[Records from a dataset]
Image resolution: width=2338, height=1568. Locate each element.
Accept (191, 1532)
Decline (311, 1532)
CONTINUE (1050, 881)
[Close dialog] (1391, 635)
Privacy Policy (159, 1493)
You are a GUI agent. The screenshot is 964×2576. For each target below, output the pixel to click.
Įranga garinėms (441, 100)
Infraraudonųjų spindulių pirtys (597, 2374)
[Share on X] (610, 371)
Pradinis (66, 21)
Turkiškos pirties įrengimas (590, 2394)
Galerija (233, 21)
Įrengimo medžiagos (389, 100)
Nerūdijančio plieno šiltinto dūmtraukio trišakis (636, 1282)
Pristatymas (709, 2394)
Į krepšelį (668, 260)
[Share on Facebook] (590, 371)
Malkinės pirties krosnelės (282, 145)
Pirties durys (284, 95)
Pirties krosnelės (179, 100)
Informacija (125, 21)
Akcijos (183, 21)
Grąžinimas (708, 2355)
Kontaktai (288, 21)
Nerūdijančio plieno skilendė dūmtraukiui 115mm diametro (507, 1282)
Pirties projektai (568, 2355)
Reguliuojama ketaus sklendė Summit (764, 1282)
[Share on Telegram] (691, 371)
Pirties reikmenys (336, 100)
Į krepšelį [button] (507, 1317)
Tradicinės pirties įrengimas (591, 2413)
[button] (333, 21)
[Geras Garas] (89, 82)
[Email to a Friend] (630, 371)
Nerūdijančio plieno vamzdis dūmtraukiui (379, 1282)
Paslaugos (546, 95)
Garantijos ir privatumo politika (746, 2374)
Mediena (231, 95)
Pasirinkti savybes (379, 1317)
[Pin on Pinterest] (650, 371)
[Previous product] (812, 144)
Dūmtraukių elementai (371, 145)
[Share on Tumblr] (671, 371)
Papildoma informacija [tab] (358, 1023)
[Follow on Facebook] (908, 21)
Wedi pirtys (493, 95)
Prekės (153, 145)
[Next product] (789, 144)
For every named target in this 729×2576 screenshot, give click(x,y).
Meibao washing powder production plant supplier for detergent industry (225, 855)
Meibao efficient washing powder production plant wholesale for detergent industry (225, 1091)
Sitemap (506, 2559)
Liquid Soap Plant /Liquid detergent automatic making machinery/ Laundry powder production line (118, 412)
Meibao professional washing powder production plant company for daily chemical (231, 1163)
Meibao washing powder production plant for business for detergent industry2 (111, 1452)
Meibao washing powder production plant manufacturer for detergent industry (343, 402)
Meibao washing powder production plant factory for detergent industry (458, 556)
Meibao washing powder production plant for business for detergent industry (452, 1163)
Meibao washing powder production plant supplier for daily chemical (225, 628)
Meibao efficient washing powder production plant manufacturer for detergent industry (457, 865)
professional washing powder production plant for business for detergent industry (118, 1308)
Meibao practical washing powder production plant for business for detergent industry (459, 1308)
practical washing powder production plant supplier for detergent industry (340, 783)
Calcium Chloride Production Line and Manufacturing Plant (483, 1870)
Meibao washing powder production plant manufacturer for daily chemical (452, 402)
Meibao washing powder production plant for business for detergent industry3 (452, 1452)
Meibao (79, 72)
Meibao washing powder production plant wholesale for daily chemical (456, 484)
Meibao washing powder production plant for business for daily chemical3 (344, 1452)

▸ **Work required**:
An exact reproduction of all the entries above is required.

▸ **Final answer**:
Image resolution: width=2338, height=1568. Locate each element.
Accept (191, 1532)
Decline (311, 1532)
CONTINUE (1050, 881)
[Close dialog] (1391, 635)
Privacy Policy (159, 1493)
You are a GUI agent. The screenshot is 964×2576. For each target below, output the pixel to click.
Įranga garinėms (441, 100)
Infraraudonųjų spindulių pirtys (597, 2374)
[Share on X] (610, 371)
Pradinis (66, 21)
Turkiškos pirties įrengimas (590, 2394)
Galerija (233, 21)
Įrengimo medžiagos (389, 100)
Nerūdijančio plieno šiltinto dūmtraukio trišakis (636, 1282)
Pristatymas (709, 2394)
Į krepšelį (668, 260)
[Share on Facebook] (590, 371)
Malkinės pirties krosnelės (282, 145)
Pirties durys (284, 95)
Pirties krosnelės (179, 100)
Informacija (125, 21)
Akcijos (183, 21)
Grąžinimas (708, 2355)
Kontaktai (288, 21)
Nerūdijančio plieno skilendė dūmtraukiui 115mm diametro (507, 1282)
Pirties projektai (568, 2355)
Reguliuojama ketaus sklendė Summit (764, 1282)
[Share on Telegram] (691, 371)
Pirties reikmenys (336, 100)
Į krepšelį [button] (507, 1317)
Tradicinės pirties įrengimas (591, 2413)
[button] (333, 21)
[Geras Garas] (89, 82)
[Email to a Friend] (630, 371)
Nerūdijančio plieno vamzdis dūmtraukiui (379, 1282)
Paslaugos (546, 95)
Garantijos ir privatumo politika (746, 2374)
Mediena (231, 95)
Pasirinkti savybes (379, 1317)
[Pin on Pinterest] (650, 371)
[Previous product] (812, 144)
Dūmtraukių elementai (371, 145)
[Share on Tumblr] (671, 371)
Papildoma informacija [tab] (358, 1023)
[Follow on Facebook] (908, 21)
Wedi pirtys (493, 95)
Prekės (153, 145)
[Next product] (789, 144)
For every named target in this 729×2576 screenshot, give click(x,y).
Meibao washing powder production plant supplier for detergent industry (225, 855)
Meibao efficient washing powder production plant wholesale for detergent industry (225, 1091)
Sitemap (506, 2559)
Liquid Soap Plant /Liquid detergent automatic making machinery/ Laundry powder production line (118, 412)
Meibao professional washing powder production plant company for daily chemical (231, 1163)
Meibao washing powder production plant for business for detergent industry2 (111, 1452)
Meibao washing powder production plant manufacturer for detergent industry (343, 402)
Meibao washing powder production plant factory for detergent industry (458, 556)
Meibao washing powder production plant for business for detergent industry (452, 1163)
Meibao washing powder production plant supplier for daily chemical (225, 628)
Meibao efficient washing powder production plant manufacturer for detergent industry (457, 865)
professional washing powder production plant for business for detergent industry (118, 1308)
Meibao practical washing powder production plant for business for detergent industry (459, 1308)
practical washing powder production plant supplier for detergent industry (340, 783)
Calcium Chloride Production Line and Manufacturing Plant (483, 1870)
Meibao washing powder production plant manufacturer for daily chemical (452, 402)
Meibao washing powder production plant for business for detergent industry3 (452, 1452)
Meibao (79, 72)
Meibao washing powder production plant wholesale for daily chemical (456, 484)
Meibao washing powder production plant for business for daily chemical3 (344, 1452)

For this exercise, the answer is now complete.